## Exercise details
Can you reproduce, word for word, the part of the items below that opens with the line containing "The width and height of the screenshot is (1456, 819)." and runs through the final line?

## Supplied records
************

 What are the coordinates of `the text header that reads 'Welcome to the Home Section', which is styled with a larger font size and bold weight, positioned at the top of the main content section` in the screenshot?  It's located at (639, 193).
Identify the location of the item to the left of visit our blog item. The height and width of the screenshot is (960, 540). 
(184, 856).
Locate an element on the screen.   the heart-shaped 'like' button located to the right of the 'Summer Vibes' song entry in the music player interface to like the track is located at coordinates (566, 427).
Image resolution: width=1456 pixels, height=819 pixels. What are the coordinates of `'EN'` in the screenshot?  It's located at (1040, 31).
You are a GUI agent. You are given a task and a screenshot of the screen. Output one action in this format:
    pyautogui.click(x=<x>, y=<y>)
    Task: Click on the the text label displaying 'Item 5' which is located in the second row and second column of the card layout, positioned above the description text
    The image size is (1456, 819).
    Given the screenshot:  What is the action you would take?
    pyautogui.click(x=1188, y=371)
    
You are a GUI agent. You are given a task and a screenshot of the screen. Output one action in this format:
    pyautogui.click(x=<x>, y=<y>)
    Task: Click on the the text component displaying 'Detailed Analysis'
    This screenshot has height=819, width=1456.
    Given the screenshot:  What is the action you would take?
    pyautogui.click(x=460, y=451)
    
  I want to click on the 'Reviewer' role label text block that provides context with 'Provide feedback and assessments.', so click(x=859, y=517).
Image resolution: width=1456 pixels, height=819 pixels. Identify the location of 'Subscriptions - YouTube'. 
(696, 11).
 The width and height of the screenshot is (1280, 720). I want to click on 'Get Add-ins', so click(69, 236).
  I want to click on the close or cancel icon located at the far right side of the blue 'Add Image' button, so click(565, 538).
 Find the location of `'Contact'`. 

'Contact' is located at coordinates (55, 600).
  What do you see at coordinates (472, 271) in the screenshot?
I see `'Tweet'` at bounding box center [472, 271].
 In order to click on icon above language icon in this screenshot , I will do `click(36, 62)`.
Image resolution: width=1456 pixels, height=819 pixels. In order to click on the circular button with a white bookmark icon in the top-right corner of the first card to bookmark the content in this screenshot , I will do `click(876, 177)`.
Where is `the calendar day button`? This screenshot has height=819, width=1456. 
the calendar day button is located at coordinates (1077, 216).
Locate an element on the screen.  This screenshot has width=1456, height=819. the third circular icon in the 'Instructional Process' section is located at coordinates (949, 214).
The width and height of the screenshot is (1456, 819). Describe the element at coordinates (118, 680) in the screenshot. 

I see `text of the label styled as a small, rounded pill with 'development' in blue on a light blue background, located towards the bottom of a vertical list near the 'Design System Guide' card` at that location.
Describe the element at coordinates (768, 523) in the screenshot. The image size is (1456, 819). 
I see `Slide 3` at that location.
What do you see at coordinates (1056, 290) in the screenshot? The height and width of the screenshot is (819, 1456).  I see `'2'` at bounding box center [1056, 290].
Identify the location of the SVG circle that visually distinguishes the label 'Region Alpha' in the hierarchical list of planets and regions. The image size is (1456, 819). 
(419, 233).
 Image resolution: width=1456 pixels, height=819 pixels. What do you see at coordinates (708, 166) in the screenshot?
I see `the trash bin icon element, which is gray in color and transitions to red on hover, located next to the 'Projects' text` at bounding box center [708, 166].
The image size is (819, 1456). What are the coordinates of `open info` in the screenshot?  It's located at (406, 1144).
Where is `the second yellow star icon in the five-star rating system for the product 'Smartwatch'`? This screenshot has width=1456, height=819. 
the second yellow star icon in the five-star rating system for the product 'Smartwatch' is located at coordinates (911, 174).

************

## Worked solution
The width and height of the screenshot is (1456, 819). Describe the element at coordinates (118, 680) in the screenshot. 

I see `text of the label styled as a small, rounded pill with 'development' in blue on a light blue background, located towards the bottom of a vertical list near the 'Design System Guide' card` at that location.
Describe the element at coordinates (768, 523) in the screenshot. The image size is (1456, 819). 
I see `Slide 3` at that location.
What do you see at coordinates (1056, 290) in the screenshot? The height and width of the screenshot is (819, 1456).  I see `'2'` at bounding box center [1056, 290].
Identify the location of the SVG circle that visually distinguishes the label 'Region Alpha' in the hierarchical list of planets and regions. The image size is (1456, 819). 
(419, 233).
 Image resolution: width=1456 pixels, height=819 pixels. What do you see at coordinates (708, 166) in the screenshot?
I see `the trash bin icon element, which is gray in color and transitions to red on hover, located next to the 'Projects' text` at bounding box center [708, 166].
The image size is (819, 1456). What are the coordinates of `open info` in the screenshot?  It's located at (406, 1144).
Where is `the second yellow star icon in the five-star rating system for the product 'Smartwatch'`? This screenshot has width=1456, height=819. 
the second yellow star icon in the five-star rating system for the product 'Smartwatch' is located at coordinates (911, 174).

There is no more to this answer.